**AIM OF THE TASK**
Locate every line in the records that contains the string "alert" and copy those lines. The match is case-sensitive.

··· DATA EXTRACT ···

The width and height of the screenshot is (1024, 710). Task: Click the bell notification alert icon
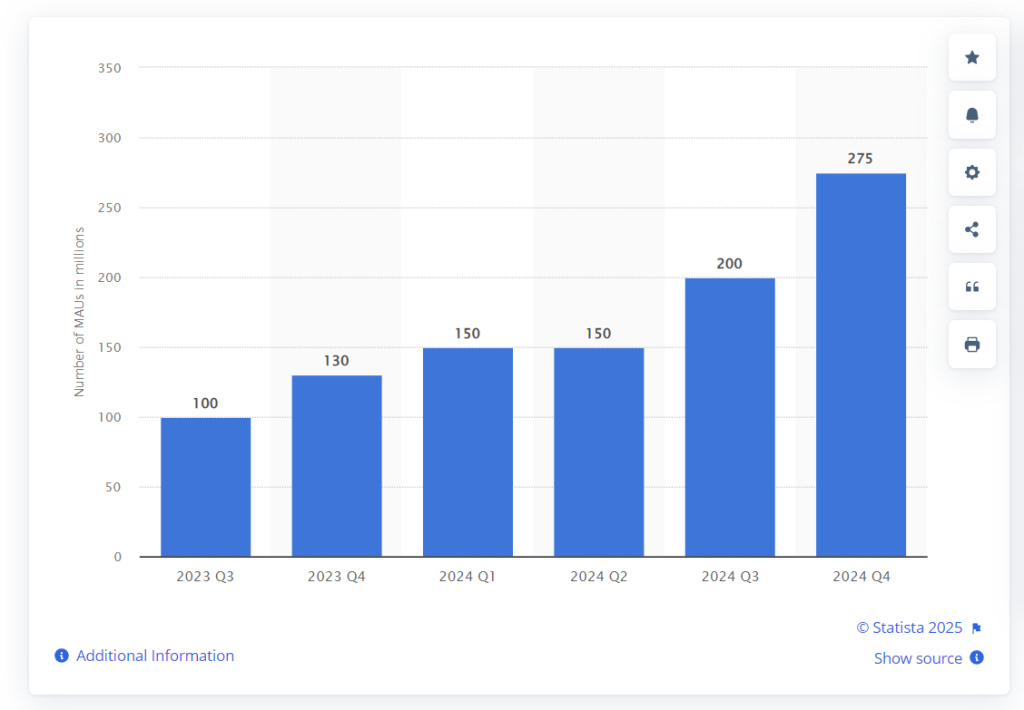tap(971, 115)
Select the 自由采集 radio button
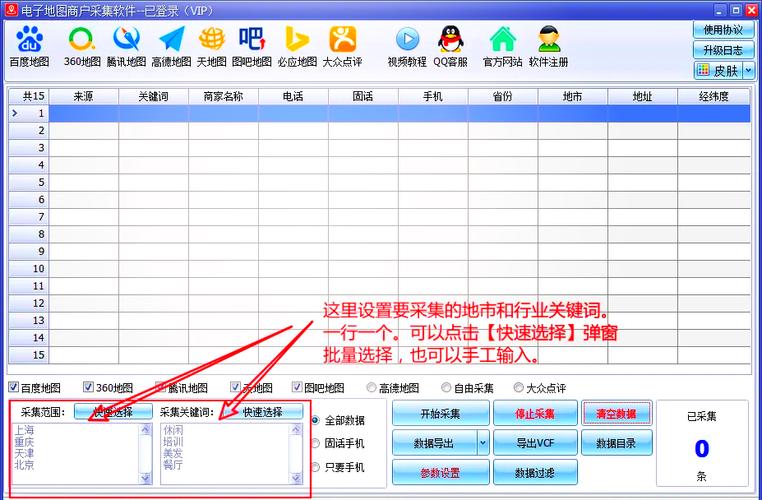762x500 pixels. pos(445,388)
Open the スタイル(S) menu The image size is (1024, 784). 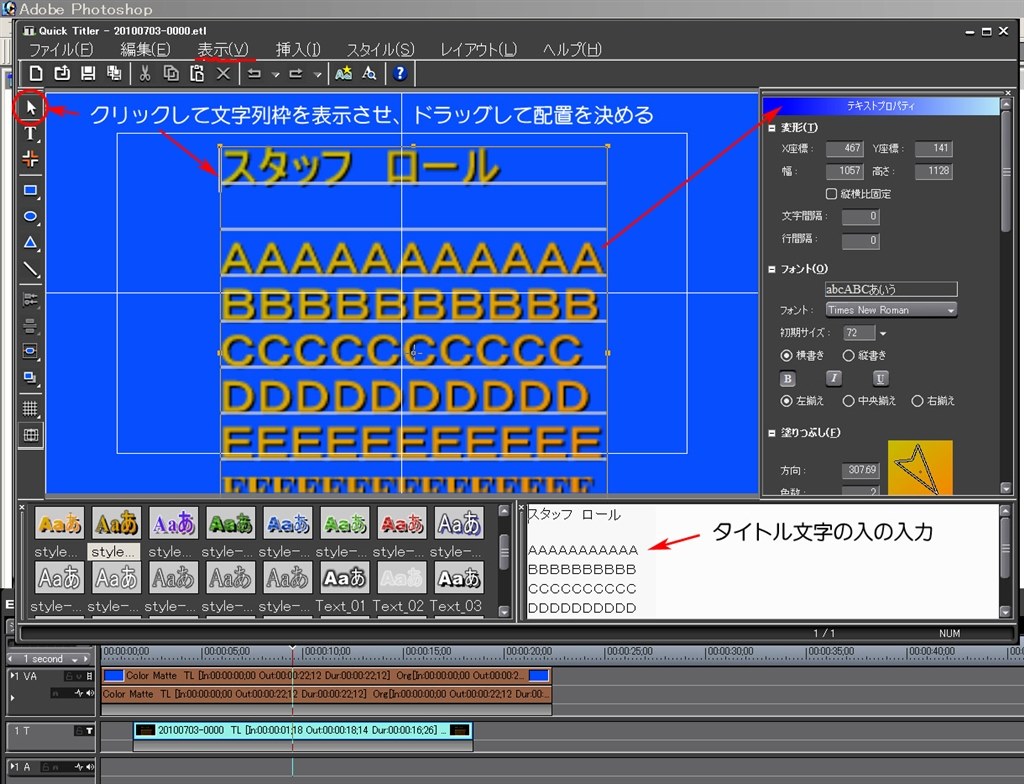[x=380, y=49]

···

**TASK OUTPUT**
The width and height of the screenshot is (1024, 710). Task: Click the bell notification alert icon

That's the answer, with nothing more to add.